Thursday, October 20, 2011

“Clinically Proven” Help-Baby-Sleep Labeling Could Be Deceptive

This posting was written by William Zale, Editor of CCH Advertising Law Guide.

Johnson & Johnson’s labeling of its baby bath products as “clinically proven” to help babies sleep better could be deceptive and misleading in violation of the New Jersey Consumer Fraud Act, but a purchaser’s allegations of ascertainable loss were inadequate to establish a cause of action, the federal district court in Trenton has ruled.
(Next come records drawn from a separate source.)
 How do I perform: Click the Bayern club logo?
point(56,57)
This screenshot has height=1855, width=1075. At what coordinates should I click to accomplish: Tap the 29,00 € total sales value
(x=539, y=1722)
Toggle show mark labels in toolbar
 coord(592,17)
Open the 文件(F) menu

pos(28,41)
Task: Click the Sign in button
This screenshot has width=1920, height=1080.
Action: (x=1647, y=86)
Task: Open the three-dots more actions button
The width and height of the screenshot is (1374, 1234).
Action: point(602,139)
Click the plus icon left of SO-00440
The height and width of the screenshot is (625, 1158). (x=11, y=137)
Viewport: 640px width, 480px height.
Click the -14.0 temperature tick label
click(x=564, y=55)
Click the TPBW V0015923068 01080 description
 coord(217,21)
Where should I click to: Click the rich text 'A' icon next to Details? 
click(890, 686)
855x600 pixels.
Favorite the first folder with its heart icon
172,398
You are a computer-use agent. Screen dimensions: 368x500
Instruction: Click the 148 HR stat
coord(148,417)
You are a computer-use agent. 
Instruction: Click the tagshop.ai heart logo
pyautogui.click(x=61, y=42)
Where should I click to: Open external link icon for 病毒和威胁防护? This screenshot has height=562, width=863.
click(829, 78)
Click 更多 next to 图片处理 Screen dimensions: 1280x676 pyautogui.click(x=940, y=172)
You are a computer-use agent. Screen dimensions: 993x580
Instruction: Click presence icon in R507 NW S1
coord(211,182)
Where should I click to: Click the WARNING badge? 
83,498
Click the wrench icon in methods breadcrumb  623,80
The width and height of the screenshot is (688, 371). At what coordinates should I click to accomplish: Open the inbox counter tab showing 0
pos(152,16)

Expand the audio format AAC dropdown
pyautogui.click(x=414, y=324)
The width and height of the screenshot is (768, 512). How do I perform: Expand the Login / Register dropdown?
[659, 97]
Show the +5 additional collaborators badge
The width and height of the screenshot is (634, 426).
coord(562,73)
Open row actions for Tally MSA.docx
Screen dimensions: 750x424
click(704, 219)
The labels did not just make vague or highly subjective claims of simple superiority that could be considered puffery. The incorporation of the words “clinically proven” transformed a statement that might otherwise be considered puffery—the products would help babies sleep—into something that appeared to be both specific and measurable, according to the court.

Ascertainable Loss

In asserting ascertainable loss in a class action complaint, the purchaser alleged that J&J charged a premium of at least $1.00 for the products and that comparable products cost at least twenty-five percent less. However, the purchaser did not allege the price she paid for the products, their price generally, or the price of comparable products. The allegations of ascertainable loss were unsupported conclusory statements insufficient to withstand a motion to dismiss, the court determined.

The purchaser’s claims were dismissed without prejudice because it was conceivable that she could plead ascertainable loss with specificity, the court said.

The opinion in Lieberson v. Johnson & Johnson Consumer Companies, Inc. will be reported at CCH Advertising Law Guide ¶ 64,451.